=== 任务说明 1 ===
根据下面关于串联所有单词子串的题解，判断陈述 (a)、(b)、(c) 是否与文中内容相符：(a) 子串必须按照 words 中单词的排列顺序串联；(b) 示例1中，[9,0] 也可以作为有效答案；(c) words 中各个单词的长度互不相同。每项回答“是”或“否”，并原样引用文中起决定作用的文字。

=== 所示文本 ===
****************************************

简介

给定一个字符串 s 和一些长度相同的单词 words。找出 s 中恰好可以由 words 中所有单词串联形成的子串的起始位置。

注意子串要与 words 中的单词完全匹配,中间不能有其他字符,但不需要考虑 words 中单词串联的顺序。

示例1:

输入:
  s = "barfoothefoobarman",
  words = ["foo","bar"]
输出:[0,9]
解释:
从索引 0 和 9 开始的子串分别是 "barfoo" 和 "foobar" 。
输出的顺序不重要, [9,0] 也是有效答案。

示例2:

输入:
  s = "wordgoodgoodgoodbestword",
  words = ["word","good","best","word"]
输出:[]

解题过程

主要思路是,先把words的字符串统计出来,然后通过遍历s,通过wordsLen区间来查找匹配的字符串。

func findSubstring(s string, words []string) []int {
	wordsLen := len(words)
	sLen := len(s)
	ret := make([]int, 0)
	if wordsLen == 0 {
		return ret
	}

	wordsMap := make(map[string]int)
	for i := 0; i < wordsLen; i++ {
		wordsMap[words[i]]++
	}

	wordLen := len(words[0])
	for i := 0; i < wordLen; i++ {
		winMap := make(map[string]int)

		cnt := 0
		left, right := i, i
		for left <= right && right <= sLen-wordLen {

			var subStr string
			if right+wordLen == sLen {
				subStr = s[right:]
			} else {
				subStr = s[right : right+wordLen]
			}

			if _, ok := wordsMap[subStr]; !ok {
				left, right = right+wordLen, right+wordLen
				cnt = 0
				winMap = make(map[string]int)

****************************************

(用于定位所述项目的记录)
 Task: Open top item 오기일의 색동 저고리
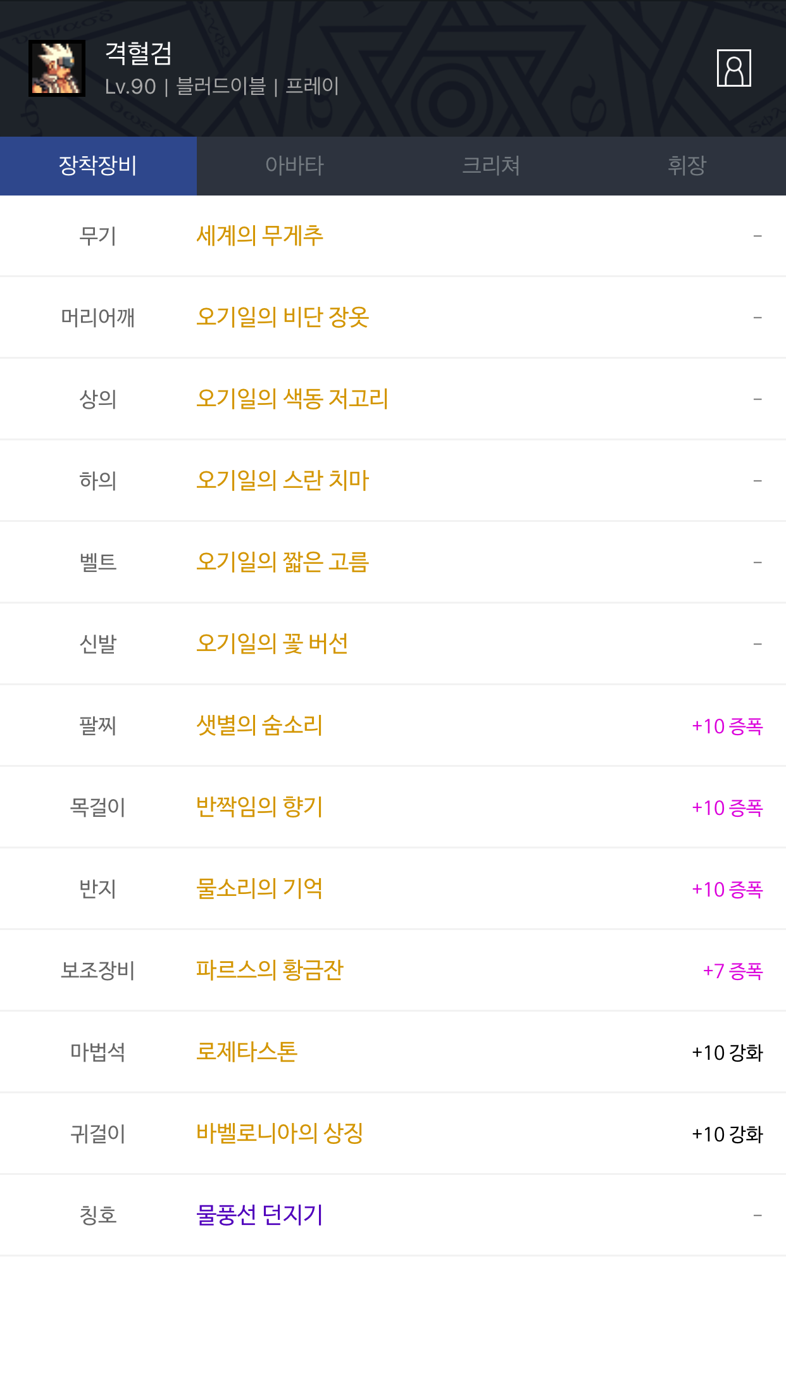pyautogui.click(x=292, y=399)
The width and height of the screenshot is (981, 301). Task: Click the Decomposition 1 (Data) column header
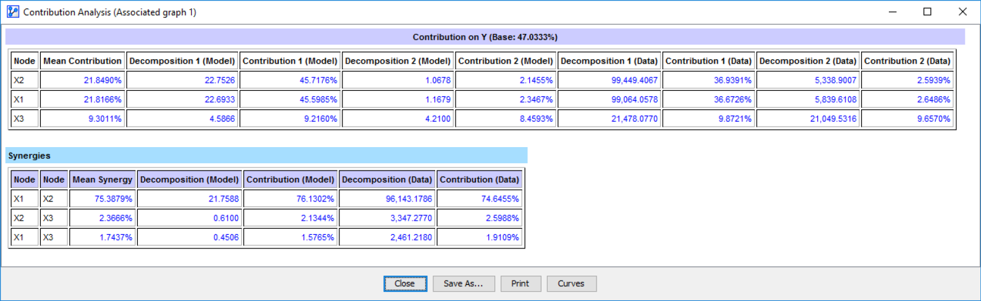609,61
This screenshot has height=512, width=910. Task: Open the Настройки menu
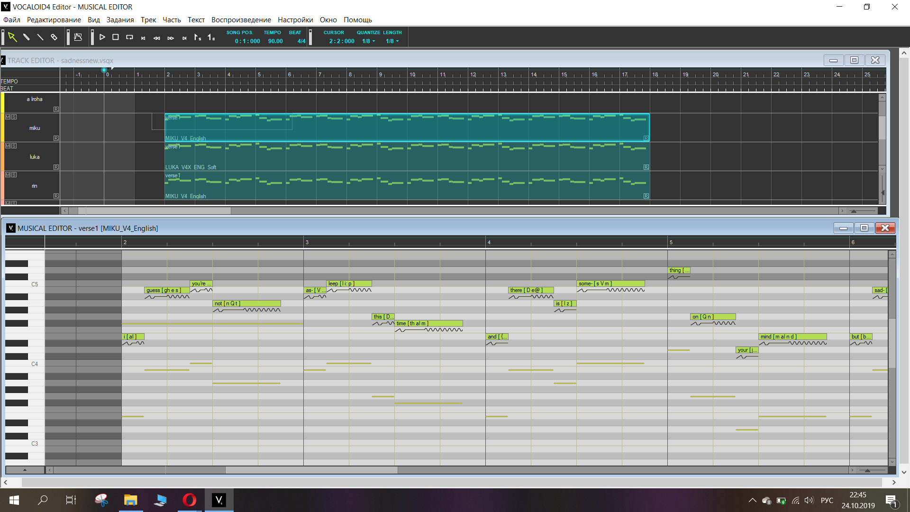[295, 20]
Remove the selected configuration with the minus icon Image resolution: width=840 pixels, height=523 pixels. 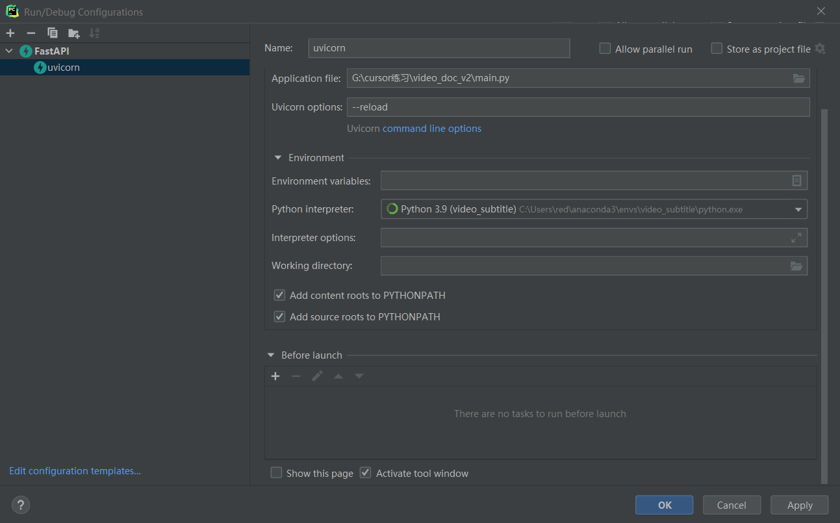coord(31,33)
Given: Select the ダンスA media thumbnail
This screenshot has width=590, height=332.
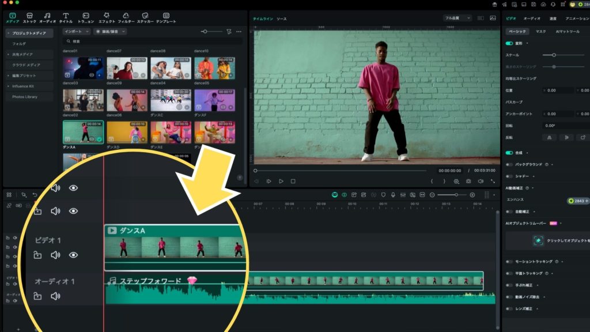Looking at the screenshot, I should point(83,132).
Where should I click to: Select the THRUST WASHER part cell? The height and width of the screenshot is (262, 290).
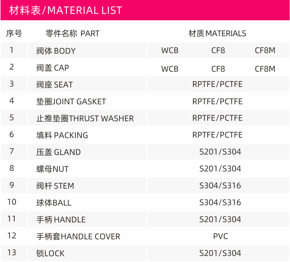pyautogui.click(x=87, y=118)
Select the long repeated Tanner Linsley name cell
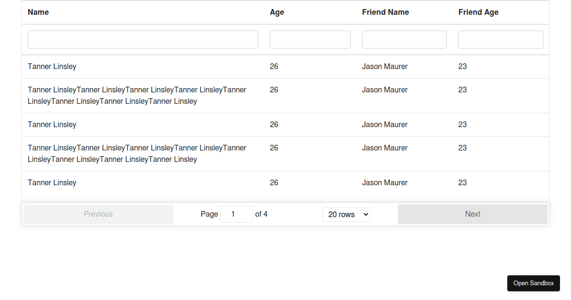This screenshot has height=300, width=571. 137,95
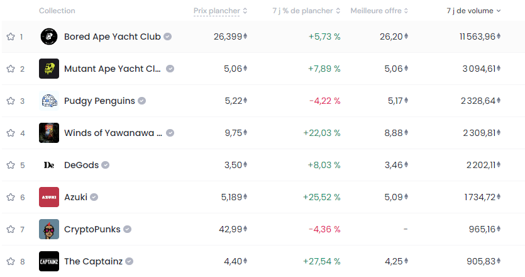The width and height of the screenshot is (525, 277).
Task: Click verified badge next to DeGods
Action: [x=106, y=165]
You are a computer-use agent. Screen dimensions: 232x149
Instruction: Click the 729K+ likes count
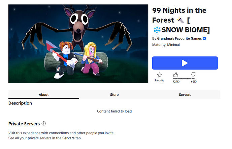click(x=176, y=82)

****************************************

=== 任务说明 2 ===
在上面的记录中找出所有含有字符串“Task”的行，并逐行照录。

=== 最终答案 1 ===
(a) 否。“但不需要考虑 words 中单词串联的顺序”
(b) 是。“输出的顺序不重要, [9,0] 也是有效答案。”
(c) 否。“一些长度相同的单词 words”

=== 最终答案 2 ===
 Task: Open top item 오기일의 색동 저고리
The width and height of the screenshot is (981, 301). Task: Click the Decomposition 1 (Data) column header
This screenshot has height=512, width=910. Task: Open the Настройки menu
Task: Click verified badge next to DeGods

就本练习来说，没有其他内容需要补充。